In this month’s free article from Searcher: The Magazine for Database Professionals Peter B. Hirtle, Senior Policy Advisor at Cornell University Library sets the record straight on the complex world of copyright law in the United States.
Thanks to digital technologies, today everyone can easily be a publisher and, just as easily, violate copyright laws that were written with the assumption that all publishers would have New York or Hollywood lawyers review their use of copyrighted works and, when appropriate, negotiate permission fees. The public domain can be an escape valve. By using public domain music, art, and texts in digital mashups, the general public can step outside of our public-unfriendly copyright regime. The public domain is a cultural commons on which we can all freely draw.

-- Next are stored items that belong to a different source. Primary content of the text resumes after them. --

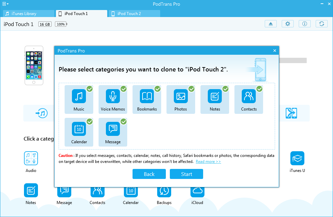This screenshot has width=333, height=217.
Task: Toggle the Calendar category checkmark
Action: [x=79, y=132]
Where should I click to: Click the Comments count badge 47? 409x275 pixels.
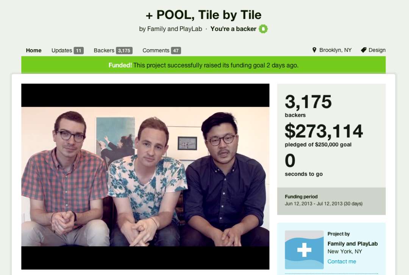(176, 51)
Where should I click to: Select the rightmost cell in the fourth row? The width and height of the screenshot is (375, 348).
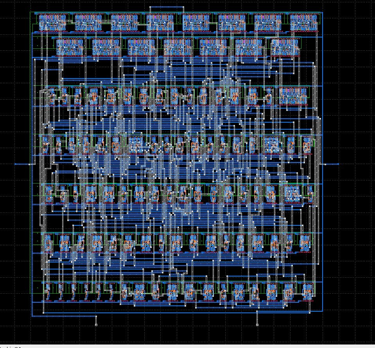click(307, 145)
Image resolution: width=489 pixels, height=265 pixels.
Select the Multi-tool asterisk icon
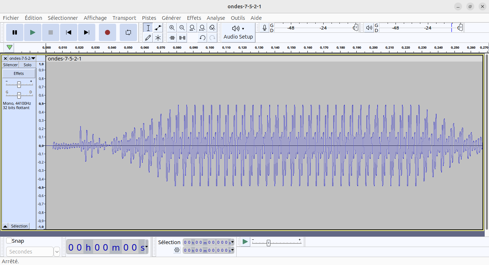(x=158, y=37)
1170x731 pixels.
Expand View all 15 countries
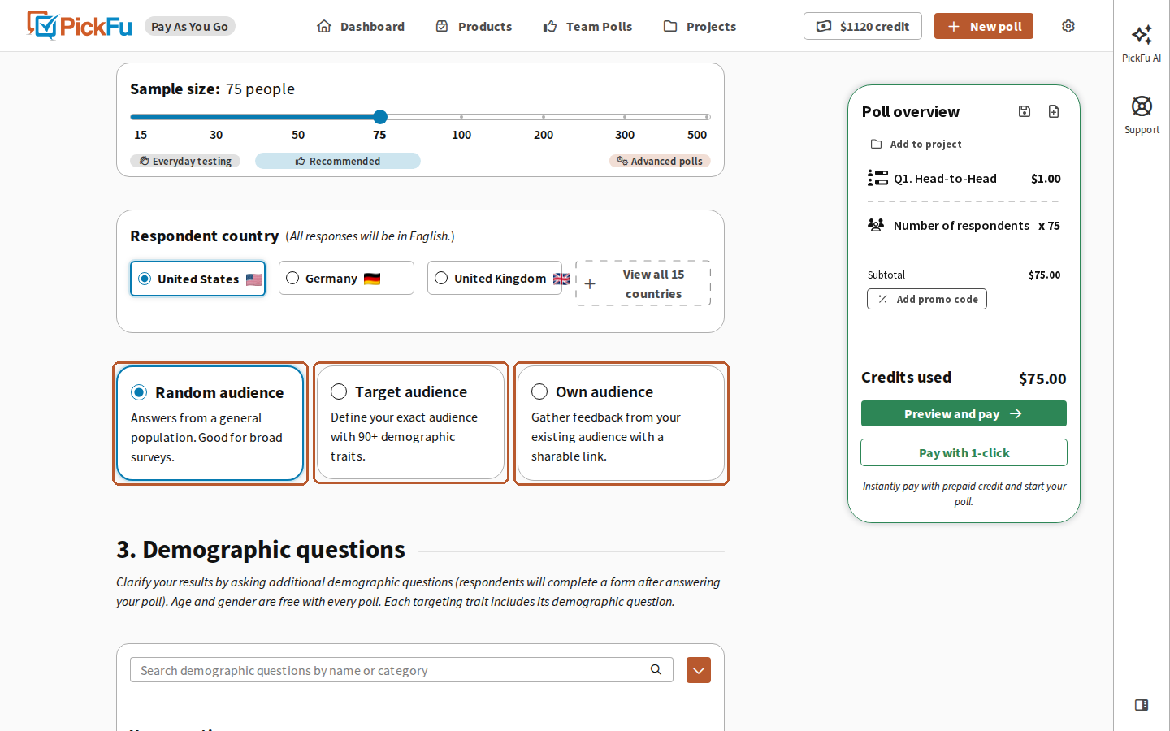pyautogui.click(x=643, y=283)
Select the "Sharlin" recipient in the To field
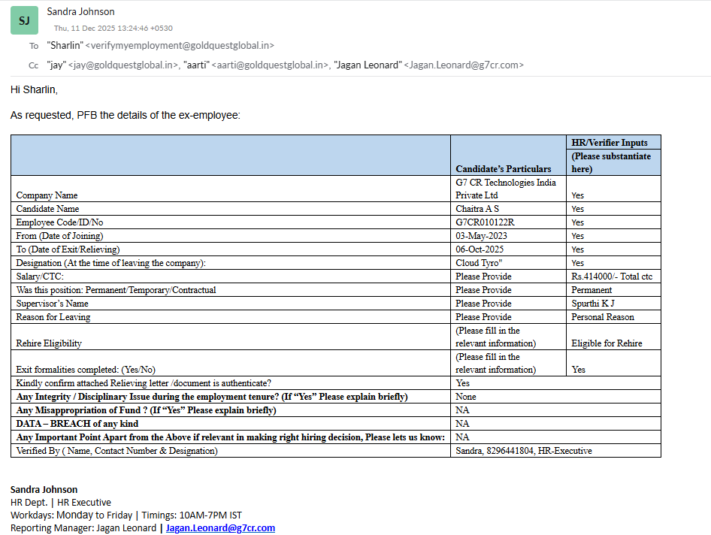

All copyrighted works must eventually enter the public domain, but determining when that happens is not easy. That is because over the years the rules regulating copyright have changed, usually for the worse. In response to requests from copyright owners and in the absence of any evidence suggesting that it fulfills copyright’s purpose (i.e., the creation and distribution of new works), copyright terms have been arbitrarily lengthened, and the range of works protected by copyright has widened. Sometimes the changes are retroactive; others apply only to prospective works. As a result, a mish-mash of rules and regulations governing copyright duration and the scope of the public domain has arisen.
Read the full article at When Is 1923 Going to Arrive and Other Complications of the U.S. Public Domain.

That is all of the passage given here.